The life of a badger is closely connected with his hole - this is his home, shelter from bad weather and protection from enemies. Its strong paws with long claws are simply made for digging! The badger's hole is very huge, with many passages, holes, ventilation holes and ranges from 30 to 80 meters. If several generations of badgers have already lived in a hole, then the den can be several times larger. Depending on the age of the hole, it can have from two to 50 or more emergency exits. If there is a lot of food in the forest, then several families can live on one ravine at once. Badgers often connect their hole with a neighbor's, and then a whole badger settlement results. They “visit” each other, pass through other holes, and the host badgers take this calmly. Sometimes, under favorable conditions, a badger digs several holes for itself and alternately lives in one hole or another! In general, the badger digs holes very quickly. This, one might say, is his main hobby. He constantly digs new holes, studies

repairing old ones, trying to improve his bedroom - nesting chamber. So, during the spring-summer season he makes several tiers-floors. There are known cases that a badger’s hole, the lowest point of which is at a depth of more than one and a half meters, consists of four to five floors, and the nesting chamber is located in it at a depth of only about 40 cm. The temperature in the badger’s “bedroom” is always normal; it is hot in summer (temperature about 17 0 C), and in winter it remains at about the same level, even a little higher. In the summer there is always a cool draft, and in the winter, before going to bed, he covers all the holes with grass, earth and leaves. Therefore, it is warm in the hole in winter, and it is not disturbed by uninvited guests. Many other forest inhabitants - foxes, raccoon dogs - often settle in the badger's hole or use it for shelter. To escape from predators, a ferret, marten, wild reed cat can hide in a badger hole...

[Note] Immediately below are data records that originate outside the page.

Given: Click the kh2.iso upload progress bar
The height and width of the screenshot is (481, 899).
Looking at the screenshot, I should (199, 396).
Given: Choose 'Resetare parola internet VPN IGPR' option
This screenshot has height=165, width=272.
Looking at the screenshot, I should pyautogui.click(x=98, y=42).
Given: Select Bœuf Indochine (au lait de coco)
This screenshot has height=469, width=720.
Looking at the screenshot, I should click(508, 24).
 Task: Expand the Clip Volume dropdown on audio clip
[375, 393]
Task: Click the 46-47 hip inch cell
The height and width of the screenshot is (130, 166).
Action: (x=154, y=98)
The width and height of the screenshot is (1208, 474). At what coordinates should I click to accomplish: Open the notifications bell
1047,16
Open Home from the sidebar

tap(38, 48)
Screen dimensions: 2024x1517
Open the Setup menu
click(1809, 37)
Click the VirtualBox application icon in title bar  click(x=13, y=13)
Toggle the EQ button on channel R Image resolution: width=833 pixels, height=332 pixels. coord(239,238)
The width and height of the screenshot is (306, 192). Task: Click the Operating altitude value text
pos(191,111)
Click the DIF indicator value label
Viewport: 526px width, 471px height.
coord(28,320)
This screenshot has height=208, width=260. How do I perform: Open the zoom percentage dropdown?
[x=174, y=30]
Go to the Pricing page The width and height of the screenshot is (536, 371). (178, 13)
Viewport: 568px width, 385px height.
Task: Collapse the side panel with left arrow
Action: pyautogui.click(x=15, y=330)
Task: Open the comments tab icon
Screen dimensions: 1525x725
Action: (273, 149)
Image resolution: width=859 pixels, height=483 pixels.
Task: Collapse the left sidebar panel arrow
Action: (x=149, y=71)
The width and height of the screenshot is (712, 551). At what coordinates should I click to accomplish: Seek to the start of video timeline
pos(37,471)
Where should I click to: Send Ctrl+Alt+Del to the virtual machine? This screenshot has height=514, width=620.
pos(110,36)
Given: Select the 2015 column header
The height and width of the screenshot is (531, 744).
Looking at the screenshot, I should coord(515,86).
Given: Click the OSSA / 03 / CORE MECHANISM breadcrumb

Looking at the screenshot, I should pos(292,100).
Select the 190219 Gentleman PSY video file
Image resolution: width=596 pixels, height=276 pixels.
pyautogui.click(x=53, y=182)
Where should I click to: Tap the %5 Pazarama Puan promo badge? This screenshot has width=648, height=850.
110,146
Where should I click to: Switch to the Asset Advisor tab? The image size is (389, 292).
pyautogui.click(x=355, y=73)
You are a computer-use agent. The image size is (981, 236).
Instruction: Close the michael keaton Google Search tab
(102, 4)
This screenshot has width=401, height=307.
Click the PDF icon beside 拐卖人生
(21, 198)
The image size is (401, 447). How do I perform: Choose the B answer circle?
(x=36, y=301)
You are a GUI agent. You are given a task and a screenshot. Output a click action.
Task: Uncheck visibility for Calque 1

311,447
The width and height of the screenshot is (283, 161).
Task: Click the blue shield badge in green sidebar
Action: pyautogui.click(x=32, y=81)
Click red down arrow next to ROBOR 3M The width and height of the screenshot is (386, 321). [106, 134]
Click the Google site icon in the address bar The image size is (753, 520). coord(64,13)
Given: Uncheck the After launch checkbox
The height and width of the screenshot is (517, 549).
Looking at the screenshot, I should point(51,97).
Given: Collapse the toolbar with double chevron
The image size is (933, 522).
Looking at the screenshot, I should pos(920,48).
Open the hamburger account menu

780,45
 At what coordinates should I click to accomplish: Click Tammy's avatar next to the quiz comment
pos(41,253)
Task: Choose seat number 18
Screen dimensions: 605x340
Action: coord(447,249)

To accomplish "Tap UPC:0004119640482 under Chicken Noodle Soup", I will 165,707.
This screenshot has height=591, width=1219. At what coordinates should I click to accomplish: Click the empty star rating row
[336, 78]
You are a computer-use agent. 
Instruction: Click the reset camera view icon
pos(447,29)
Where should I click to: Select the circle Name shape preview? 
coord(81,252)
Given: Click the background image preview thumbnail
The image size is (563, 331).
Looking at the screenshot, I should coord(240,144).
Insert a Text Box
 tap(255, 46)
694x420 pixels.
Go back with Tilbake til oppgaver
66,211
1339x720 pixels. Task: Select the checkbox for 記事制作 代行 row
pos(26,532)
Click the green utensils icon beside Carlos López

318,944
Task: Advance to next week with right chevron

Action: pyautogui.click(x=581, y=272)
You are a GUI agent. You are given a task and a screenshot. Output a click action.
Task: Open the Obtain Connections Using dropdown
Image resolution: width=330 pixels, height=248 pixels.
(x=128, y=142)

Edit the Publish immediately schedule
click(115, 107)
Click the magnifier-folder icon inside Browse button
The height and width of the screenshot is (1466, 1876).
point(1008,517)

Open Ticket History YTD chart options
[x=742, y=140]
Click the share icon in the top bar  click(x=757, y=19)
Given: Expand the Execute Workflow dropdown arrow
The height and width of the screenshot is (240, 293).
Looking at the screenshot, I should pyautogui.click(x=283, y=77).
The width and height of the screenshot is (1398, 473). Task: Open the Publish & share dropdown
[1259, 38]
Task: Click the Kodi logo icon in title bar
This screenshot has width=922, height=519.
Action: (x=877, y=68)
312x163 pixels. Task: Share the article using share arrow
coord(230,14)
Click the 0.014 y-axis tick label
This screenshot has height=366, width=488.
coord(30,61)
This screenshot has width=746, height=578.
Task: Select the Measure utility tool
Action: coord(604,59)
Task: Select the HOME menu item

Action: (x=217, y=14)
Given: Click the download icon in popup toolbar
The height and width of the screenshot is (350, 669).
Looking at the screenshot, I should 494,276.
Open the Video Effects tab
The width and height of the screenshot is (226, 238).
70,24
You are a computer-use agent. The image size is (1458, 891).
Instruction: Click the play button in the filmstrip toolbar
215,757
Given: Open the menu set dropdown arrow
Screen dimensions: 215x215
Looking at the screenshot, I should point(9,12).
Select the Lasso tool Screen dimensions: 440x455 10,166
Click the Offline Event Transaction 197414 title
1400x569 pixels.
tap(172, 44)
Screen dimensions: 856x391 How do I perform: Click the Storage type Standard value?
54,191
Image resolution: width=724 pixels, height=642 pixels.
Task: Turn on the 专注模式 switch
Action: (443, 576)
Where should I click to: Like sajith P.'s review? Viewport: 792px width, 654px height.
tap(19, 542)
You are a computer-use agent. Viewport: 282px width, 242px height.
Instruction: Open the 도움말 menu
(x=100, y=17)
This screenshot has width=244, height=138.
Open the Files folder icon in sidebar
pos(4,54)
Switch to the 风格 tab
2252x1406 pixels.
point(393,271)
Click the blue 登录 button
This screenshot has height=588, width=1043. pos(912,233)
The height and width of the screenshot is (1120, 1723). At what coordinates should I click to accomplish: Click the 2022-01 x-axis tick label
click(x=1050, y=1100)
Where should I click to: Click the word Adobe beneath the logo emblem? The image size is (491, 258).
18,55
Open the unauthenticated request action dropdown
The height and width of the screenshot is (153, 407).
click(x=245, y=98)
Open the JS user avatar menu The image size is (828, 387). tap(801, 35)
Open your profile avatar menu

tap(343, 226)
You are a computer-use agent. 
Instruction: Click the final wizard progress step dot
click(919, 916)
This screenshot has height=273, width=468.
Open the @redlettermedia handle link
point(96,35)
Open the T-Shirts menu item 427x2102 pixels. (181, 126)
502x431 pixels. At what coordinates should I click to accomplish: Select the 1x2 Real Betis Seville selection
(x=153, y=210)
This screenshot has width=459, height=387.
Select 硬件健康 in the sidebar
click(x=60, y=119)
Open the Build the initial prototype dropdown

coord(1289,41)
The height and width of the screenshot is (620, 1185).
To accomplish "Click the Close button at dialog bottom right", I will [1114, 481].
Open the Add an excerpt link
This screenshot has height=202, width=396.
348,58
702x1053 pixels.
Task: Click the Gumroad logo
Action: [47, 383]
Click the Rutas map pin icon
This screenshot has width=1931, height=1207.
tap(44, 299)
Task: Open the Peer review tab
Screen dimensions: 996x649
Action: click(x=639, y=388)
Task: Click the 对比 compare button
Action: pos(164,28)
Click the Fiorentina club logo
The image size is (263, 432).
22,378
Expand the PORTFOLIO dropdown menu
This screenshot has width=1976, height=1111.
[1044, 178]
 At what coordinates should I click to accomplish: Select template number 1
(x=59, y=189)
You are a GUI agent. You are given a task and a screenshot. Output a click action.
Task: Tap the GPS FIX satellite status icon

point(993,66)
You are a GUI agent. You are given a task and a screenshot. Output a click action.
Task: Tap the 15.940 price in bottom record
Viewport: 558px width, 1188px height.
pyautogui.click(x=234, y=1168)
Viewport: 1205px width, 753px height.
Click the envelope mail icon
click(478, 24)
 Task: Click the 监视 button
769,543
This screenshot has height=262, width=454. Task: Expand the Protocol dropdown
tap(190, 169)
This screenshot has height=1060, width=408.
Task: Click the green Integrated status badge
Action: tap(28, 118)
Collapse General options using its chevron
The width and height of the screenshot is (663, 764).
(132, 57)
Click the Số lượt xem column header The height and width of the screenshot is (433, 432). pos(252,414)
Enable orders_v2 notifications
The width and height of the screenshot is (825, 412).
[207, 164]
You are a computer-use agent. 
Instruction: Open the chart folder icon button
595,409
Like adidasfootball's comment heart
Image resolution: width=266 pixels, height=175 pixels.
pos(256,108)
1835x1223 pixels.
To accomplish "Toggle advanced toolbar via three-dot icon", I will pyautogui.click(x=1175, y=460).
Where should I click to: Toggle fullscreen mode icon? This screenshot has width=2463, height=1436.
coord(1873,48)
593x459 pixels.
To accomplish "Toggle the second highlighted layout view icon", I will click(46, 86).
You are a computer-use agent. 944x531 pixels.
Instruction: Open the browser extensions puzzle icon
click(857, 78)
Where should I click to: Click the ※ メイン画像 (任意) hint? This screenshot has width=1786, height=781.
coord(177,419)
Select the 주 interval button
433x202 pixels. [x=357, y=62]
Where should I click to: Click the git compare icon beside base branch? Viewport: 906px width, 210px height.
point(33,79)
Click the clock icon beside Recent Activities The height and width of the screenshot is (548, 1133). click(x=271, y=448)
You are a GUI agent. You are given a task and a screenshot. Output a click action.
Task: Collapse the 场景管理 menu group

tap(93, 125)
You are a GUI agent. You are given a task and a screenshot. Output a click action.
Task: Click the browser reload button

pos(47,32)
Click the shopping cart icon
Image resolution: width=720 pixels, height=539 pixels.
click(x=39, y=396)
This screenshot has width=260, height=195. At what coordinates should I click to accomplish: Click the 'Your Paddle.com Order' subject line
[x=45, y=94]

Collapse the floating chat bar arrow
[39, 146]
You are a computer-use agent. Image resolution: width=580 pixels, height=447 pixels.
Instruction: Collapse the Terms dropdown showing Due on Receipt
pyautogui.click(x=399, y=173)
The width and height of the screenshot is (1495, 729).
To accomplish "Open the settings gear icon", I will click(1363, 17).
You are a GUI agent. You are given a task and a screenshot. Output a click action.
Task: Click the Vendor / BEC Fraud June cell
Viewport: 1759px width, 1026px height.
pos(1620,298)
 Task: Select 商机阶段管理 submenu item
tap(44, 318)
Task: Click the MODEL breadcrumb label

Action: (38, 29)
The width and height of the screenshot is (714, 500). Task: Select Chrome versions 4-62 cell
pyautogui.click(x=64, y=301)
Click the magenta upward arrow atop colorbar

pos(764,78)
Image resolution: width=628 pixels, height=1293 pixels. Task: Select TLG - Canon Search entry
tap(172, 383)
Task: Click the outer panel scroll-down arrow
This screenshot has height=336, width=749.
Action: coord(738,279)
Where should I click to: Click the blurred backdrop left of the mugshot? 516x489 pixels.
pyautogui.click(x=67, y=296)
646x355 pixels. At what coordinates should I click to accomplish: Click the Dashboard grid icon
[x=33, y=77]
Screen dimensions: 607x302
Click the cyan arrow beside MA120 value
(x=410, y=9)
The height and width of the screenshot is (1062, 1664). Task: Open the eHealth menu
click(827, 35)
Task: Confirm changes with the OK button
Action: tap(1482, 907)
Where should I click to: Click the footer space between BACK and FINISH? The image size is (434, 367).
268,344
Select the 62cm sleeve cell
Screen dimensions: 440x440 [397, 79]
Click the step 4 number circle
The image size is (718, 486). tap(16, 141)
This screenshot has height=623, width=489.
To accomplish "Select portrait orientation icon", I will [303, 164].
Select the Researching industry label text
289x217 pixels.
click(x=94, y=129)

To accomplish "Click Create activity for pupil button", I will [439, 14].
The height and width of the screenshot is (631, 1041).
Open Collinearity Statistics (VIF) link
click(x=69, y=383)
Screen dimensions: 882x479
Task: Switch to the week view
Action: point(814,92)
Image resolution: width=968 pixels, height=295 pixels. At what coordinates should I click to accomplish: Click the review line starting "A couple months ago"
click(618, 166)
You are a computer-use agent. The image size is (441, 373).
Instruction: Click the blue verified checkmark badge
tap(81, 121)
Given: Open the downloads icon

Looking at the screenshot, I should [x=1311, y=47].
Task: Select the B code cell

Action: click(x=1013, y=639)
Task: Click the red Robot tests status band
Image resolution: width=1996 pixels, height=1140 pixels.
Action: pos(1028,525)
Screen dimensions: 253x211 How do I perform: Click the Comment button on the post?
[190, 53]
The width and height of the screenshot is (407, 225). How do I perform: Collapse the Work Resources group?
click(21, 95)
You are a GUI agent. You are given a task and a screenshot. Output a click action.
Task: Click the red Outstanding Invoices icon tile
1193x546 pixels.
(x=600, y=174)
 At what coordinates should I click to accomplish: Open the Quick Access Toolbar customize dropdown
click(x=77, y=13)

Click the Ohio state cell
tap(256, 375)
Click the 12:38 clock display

The badger is a clean animal; twice a year, in spring and autumn, before hibernating, it changes the bedding in its nesting chamber. The bedding is a kind of bed for the badger, on which he spends the entire winter. He makes the bedding from grass and moss. He goes to the toilet in the same place - “to the restroom”, located at a distance of 15-20 meters from the hole.

The badger's entire life is spent near the hole. He does not go more than 600 meters away from her. This is a typical nocturnal forest dweller, going out to hunt in the dark. The badger does not like the full moon; complete darkness is his element. But in very remote places, far from settlements, where people rarely appear, can go out during the day! The badger feeds on chafer larvae, dung beetles, earthworms, frogs, and voles. From plant food Its delicacies include nuts, berries, and nutritious thick roots of plants.

In spring and summer, badgers experience the rut. Pairs remain for life unless one of the partners dies. Pregnancy begins with a delay and lasts from 9 months to a year. Badgers are born in winter and early spring, small, blind, deaf and completely helpless. They feed only on mother's milk for up to three months. By autumn, badger cubs become independent and leave the parental hole and build their own home. But it almost always happens that some cubs get so used to their mother that they stay with her for another winter.

No matter how much badgers love their “husband,” they always sleep in the same hole, but separately from each other - each in their own nesting chamber.

The lifespan of a badger in their natural environment lasts approximately 14-16 years. During this time, they destroy a lot of pests of forests and fields, bringing great benefits to humans, and badger fat is known to help against many diseases.